#### [WHAT TO WORK ON]
In the entries below, which lines run from the one containing "This screenshot has height=432, width=576." to the one containing "Screen dimensions: 1174x587"? Copy exactly those lines, ends included, and no others.

#### [INFORMATION GIVEN]
________________________

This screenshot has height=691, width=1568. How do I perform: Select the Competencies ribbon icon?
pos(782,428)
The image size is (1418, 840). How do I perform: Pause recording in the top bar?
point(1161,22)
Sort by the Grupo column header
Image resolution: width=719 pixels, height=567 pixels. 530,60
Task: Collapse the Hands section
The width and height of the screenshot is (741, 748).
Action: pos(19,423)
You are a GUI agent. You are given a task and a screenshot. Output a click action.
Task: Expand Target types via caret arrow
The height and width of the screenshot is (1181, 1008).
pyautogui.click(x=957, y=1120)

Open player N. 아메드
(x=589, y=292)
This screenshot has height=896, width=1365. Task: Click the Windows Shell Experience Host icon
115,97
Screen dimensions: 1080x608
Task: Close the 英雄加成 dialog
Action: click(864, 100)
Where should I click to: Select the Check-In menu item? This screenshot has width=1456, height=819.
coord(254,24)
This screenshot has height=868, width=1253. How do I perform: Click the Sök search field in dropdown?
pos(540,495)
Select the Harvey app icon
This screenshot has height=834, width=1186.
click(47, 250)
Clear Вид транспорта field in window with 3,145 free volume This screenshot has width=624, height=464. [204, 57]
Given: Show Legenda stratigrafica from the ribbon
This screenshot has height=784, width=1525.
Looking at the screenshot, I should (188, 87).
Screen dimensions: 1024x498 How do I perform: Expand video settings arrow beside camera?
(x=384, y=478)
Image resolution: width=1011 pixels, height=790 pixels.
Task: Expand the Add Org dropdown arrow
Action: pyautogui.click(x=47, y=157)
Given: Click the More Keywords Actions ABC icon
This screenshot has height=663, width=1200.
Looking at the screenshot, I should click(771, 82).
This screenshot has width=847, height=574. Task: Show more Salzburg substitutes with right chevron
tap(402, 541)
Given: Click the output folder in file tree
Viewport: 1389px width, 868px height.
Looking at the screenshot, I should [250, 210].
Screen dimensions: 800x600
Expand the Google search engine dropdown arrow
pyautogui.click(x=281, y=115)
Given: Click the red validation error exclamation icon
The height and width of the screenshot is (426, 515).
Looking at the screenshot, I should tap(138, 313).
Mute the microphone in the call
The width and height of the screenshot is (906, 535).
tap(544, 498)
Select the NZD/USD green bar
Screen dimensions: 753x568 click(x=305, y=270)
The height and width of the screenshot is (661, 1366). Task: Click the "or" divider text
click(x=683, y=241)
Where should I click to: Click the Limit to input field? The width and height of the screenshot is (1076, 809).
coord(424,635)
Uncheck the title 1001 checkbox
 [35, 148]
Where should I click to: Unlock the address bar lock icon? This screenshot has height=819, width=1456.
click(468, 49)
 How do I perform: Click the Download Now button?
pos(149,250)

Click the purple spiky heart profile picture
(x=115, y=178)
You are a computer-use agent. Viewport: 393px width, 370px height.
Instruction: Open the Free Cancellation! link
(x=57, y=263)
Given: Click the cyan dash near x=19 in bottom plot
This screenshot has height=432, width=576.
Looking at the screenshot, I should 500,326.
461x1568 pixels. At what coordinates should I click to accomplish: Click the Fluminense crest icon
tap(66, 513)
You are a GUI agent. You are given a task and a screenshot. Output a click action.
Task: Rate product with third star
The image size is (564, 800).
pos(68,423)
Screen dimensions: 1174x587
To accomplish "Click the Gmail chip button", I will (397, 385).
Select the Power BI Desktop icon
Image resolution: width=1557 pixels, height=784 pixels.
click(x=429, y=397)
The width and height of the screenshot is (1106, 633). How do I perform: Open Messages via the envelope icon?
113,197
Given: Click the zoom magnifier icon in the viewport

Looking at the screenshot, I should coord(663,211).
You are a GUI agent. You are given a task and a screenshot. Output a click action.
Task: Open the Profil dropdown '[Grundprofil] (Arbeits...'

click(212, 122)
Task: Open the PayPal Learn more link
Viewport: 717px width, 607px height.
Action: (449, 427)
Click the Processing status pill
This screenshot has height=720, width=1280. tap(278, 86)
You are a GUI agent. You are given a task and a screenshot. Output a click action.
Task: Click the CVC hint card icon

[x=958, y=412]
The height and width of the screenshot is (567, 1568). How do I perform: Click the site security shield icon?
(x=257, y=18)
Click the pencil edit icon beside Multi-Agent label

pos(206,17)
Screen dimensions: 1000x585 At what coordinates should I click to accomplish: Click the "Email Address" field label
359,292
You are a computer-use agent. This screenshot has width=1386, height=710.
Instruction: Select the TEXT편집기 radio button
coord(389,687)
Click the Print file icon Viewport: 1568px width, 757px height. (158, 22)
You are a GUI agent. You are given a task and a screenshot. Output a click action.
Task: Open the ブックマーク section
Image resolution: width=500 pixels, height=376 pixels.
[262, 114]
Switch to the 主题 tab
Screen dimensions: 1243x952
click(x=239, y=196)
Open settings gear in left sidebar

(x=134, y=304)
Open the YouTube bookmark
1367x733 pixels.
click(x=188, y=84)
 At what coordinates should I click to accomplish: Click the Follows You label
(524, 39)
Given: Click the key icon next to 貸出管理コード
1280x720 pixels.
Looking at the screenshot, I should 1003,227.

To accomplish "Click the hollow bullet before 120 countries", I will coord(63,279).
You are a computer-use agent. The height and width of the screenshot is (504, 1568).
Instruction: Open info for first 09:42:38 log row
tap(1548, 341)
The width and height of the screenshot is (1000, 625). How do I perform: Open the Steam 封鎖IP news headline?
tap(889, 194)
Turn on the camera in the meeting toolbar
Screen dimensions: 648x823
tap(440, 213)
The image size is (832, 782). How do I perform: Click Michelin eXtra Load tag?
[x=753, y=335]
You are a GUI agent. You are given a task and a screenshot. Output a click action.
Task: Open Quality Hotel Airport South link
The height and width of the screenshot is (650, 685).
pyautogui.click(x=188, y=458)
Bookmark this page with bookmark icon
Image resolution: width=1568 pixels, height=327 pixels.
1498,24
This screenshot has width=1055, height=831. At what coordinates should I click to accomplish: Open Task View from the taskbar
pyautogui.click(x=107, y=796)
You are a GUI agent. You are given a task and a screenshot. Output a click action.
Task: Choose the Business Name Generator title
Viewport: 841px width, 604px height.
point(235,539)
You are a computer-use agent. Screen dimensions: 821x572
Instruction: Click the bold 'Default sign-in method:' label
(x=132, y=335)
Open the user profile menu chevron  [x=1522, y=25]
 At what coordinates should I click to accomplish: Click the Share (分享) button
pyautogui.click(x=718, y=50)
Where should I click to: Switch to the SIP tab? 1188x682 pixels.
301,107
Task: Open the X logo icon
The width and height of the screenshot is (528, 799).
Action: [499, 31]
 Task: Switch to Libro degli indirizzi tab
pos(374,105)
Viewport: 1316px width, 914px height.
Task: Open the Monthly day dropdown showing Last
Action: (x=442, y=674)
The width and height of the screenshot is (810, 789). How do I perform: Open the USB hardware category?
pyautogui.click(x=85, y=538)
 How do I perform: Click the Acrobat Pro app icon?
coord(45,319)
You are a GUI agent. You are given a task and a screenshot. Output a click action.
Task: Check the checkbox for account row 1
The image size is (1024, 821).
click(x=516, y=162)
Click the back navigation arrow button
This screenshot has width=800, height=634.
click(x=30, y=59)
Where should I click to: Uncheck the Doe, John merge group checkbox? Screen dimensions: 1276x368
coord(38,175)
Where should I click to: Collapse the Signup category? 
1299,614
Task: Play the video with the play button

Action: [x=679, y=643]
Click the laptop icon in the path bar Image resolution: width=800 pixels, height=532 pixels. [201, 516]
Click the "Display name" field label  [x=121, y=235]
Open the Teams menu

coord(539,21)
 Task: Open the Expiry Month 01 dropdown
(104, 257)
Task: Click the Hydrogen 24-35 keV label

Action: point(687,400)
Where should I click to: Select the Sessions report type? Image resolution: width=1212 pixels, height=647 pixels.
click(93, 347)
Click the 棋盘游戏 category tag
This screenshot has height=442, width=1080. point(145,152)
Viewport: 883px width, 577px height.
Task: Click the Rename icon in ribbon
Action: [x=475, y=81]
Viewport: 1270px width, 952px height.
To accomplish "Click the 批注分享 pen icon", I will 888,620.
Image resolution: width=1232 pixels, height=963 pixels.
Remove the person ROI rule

________________________

#### [EXERCISE RESULT]
This screenshot has height=432, width=576.
Looking at the screenshot, I should 500,326.
461x1568 pixels. At what coordinates should I click to accomplish: Click the Fluminense crest icon
tap(66, 513)
You are a GUI agent. You are given a task and a screenshot. Output a click action.
Task: Rate product with third star
The image size is (564, 800).
pos(68,423)
Screen dimensions: 1174x587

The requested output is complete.